Une équipe de recherche dirigée par le professeur adjoint Shogo Mori et le professeur Susumu Saito à l'Université de Nagoya ont développé une méthode de photosynthèse artificielle qui utilise la lumière du soleil et de l'eau pour produire de l'énergie et des composés organiques précieux, y compris des matériaux pharmaceutiques, à partir de composés organiques déchets. Cette réalisation représente une étape importante vers l'énergie durable et la production chimique.
Les résultats ont été publiés dans Communications de la nature.
« La photosynthèse artificielle implique des réactions chimiques qui imitent la façon dont les plantes convertissent la lumière du soleil, l'eau et le dioxyde de carbone en glucose riche en énergie », a expliqué Saito. « Les déchets, qui sont souvent produits par d'autres processus, n'ont pas été formés; au lieu de cela, seules l'énergie et les produits chimiques utiles ont été créés. »
Leur technique, qu'ils appellent la photosynthèse artificielle dirigée vers la synthèse organique (APO), répond à tous les critères de la photosynthèse artificielle.

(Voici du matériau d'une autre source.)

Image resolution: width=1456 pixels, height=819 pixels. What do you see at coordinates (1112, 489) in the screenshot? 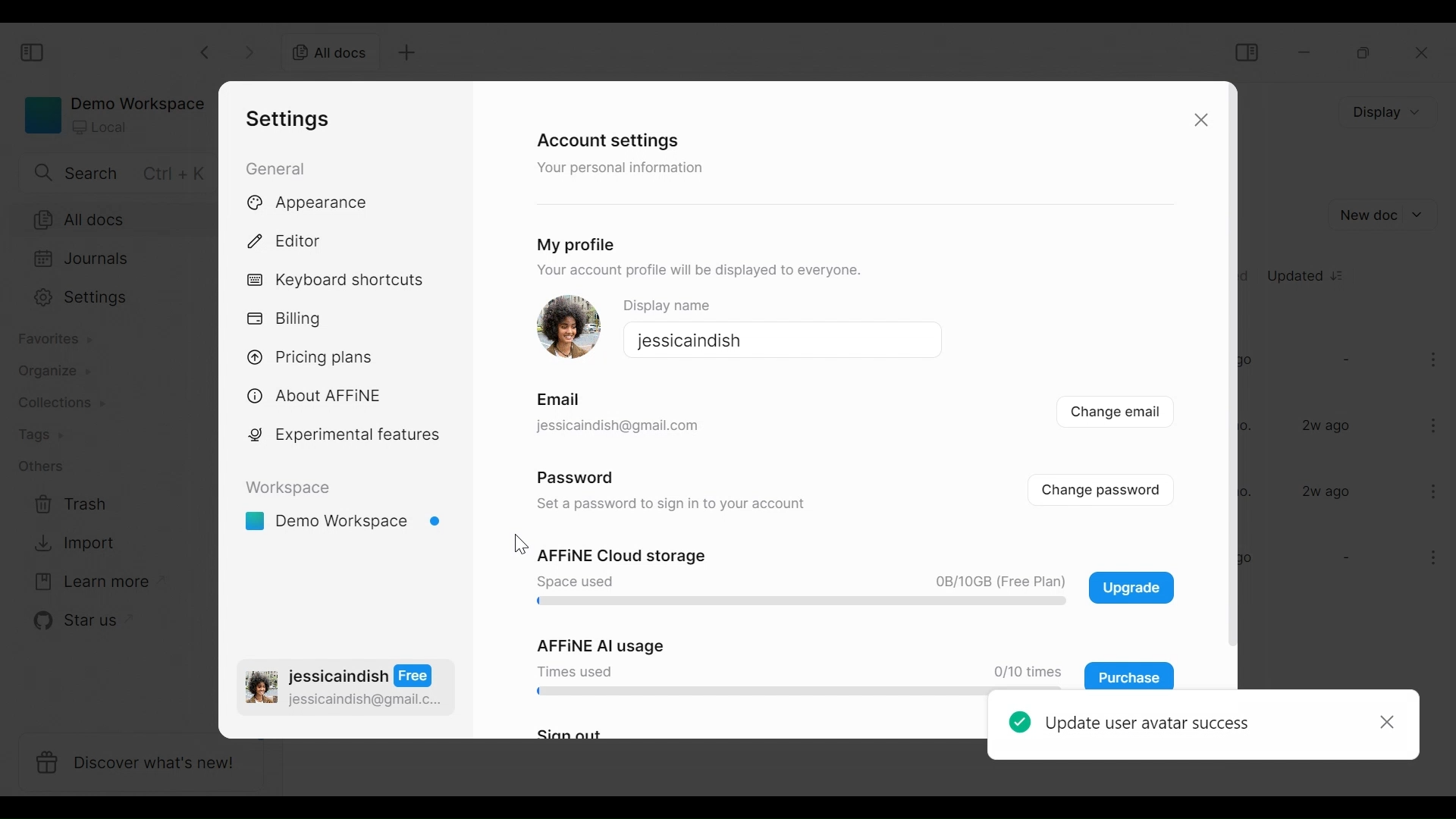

Il représente un changement de paradigme dans le domaine de la photosynthèse artificielle en raison de son utilisation de la matière organique et de l'eau comme matières premières dans la réaction.
« La clé du succès d'APOS est les effets coopératifs de deux types de photocatalyseurs semi-conducteurs inorganiques », a déclaré Saito. « Les catalyseurs, respectivement, favorisent la décomposition de la matière organique des déchets et de l'eau à travers la division de l'eau, menant cette fois à la synthèse de composés organiques utiles et d'hydrogène » vert « . »
Les chercheurs décrivent un éventail d'applications pratiques pour leur découverte. Dans l'expérience, ils ont utilisé différentes matières premières organiques pour synthétiser plus de 25 produits d'alcool et d'éther distincts contenant un large éventail de groupes fonctionnels, y compris un analogue d'un antidépresseur et d'un médicament contre le rhume des foins.
La technique permet également la modification des matières organiques, qu'ils ont montrées en modifiant un médicament utilisé pour traiter les niveaux de lipides élevés dans le sang.
« Notre technique de pointe pourrait potentiellement produire des matériaux de carbone utiles sans former de dioxyde de carbone et de déchets », a déclaré Saito.
« Un exemple est l'acétonitrile que nous avons utilisé dans cette expérience en tant que matériau de départ. L'acétonitrile est un sous-produit généré pendant la production de masse industrielle de polymère et de nanofibres de carbone. L'utiliser dans APOS lui a permis de devenir un produit utile, réduisant potentiellement les déchets. »
Cette recherche marque le début d'un nouveau domaine de la photosynthèse artificielle pour la synthèse organique, et les résultats devraient contribuer à la production chimique médicale et agricole durable qui utilise des énergies renouvelables et des ressources telles que la lumière du soleil et l'eau.